How do I get the <br /><strong>开发者_StackOverflowfoo</strong> bar part as a String?


Same problem. To solve it I wrote this helper function:

public String innerXml(Node node) {
    DOMImplementationLS lsImpl = (DOMImplementationLS)node.getOwnerDocument().getImplementation().getFeature("LS", "3.0");
    LSSerializer lsSerializer = lsImpl.createLSSerializer();
    NodeList childNodes = node.getChildNodes();
    StringBuilder sb = new StringBuilder();
    for (int i = 0; i < childNodes.getLength(); i++) {
       sb.append(lsSerializer.writeToString(childNodes.item(i)));
    }
    return sb.toString(); 
}


There is no simple method on org.w3c.dom.Node for this. getTextContent() gives the text of each child node concatenated together. getNodeValue() will give you the text of the current node if it is an Attribute,CDATA or Text node. So you would need to serialize the node using a combination of getChildNodes(), getNodeName() and getNodeValue() to build the string.

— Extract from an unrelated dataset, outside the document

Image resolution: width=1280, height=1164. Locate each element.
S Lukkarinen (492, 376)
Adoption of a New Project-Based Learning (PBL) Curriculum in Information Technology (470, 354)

You can also do it with one of the various XML serialization libraries that exist. There is XStream or even JAXB. This is discussed here: XML serialization in Java?


If you're using jOOX, you can wrap your node in a jquery-like syntax and just call toString() on it:

$(node).toString();

It uses an identity-transformer internally, like this:

ByteArrayOutputStream out = new ByteArrayOutputStream();
Transformer transformer = TransformerFactory.newInstance().newTransformer();
transformer.setOutputProperty(OutputKeys.OMIT_XML_DECLARATION, "yes");
Source source = new DOMSource(element);
Result target = new StreamResult(out);
transformer.transform(source, target);
return out.toString();


Extending on Andrey M's answer, I had to slightly modify the code to get the complete DOM document. If you just use the

 NodeList childNodes = node.getChildNodes();

It didn't include the root element for me. To include the root element (and get the complete .xml document) I used:

 public String innerXml(Node node) {
     DOMImplementationLS lsImpl = (DOMImplementationLS)node.getOwnerDocument().getImplementation().getFeature("LS", "3.0");
     LSSerializer lsSerializer = lsImpl.createLSSerializer();
     lsSerializer.getDomConfig().setParameter("xml-declaration", false);
     StringBuilder sb = new StringBuilder();
     sb.append(lsSerializer.writeToString(node));
     return sb.toString(); 
 }


If you dont want to resort to external libraries, the following solution might come in handy. If you have a node <parent><child name="Nina"/></parent> and you want to extract the children of the parent element proceed as follows:

    StringBuilder resultBuilder = new StringBuilder();
    // Get all children of the given parent node
    NodeList children = parent.getChildNodes();
    try {

        // Set up the output transformer
        TransformerFactory transfac = TransformerFactory.newInstance();
        Transformer trans = transfac.newTransformer();
        trans.setOutputProperty(OutputKeys.OMIT_XML_DECLARATION, "yes");
        trans.setOutputProperty(OutputKeys.INDENT, "yes");
        StringWriter stringWriter = new StringWriter();
        StreamResult streamResult = new StreamResult(stringWriter);

        for (int index = 0; index < children.getLength(); index++) {
            Node child = children.item(index);

            // Print the DOM node
            DOMSource source = new DOMSource(child);
            trans.transform(source, streamResult);
            // Append child to end result
            resultBuilder.append(stringWriter.toString());
        }
    } catch (TransformerException e) {
        //Error handling goes here
    }
    return resultBuilder.toString();


I had the problem with the last answer that method 'nodeToStream()' is undefined; therefore, my version here:

    public static String toString(Node node){
    String xmlString = "";
    try {
        Transformer transformer = TransformerFactory.newInstance().newTransformer();
        transformer.setOutputProperty(OutputKeys.OMIT_XML_DECLARATION, "yes");
        //transformer.setOutputProperty(OutputKeys.INDENT, "yes");

        Source source = new DOMSource(node);

        StringWriter sw = new StringWriter();
        StreamResult result = new StreamResult(sw);

        transformer.transform(source, result);
        xmlString = sw.toString ();

    } catch (Exception ex) {
        ex.printStackTrace ();
    }

    return xmlString;
}


I want to extend the very good answer from Andrey M.:

It can happen that a node is not serializeable and this results in the following exception on some implementations:

org.w3c.dom.ls.LSException: unable-to-serialize-node: 
            unable-to-serialize-node: The node could not be serialized.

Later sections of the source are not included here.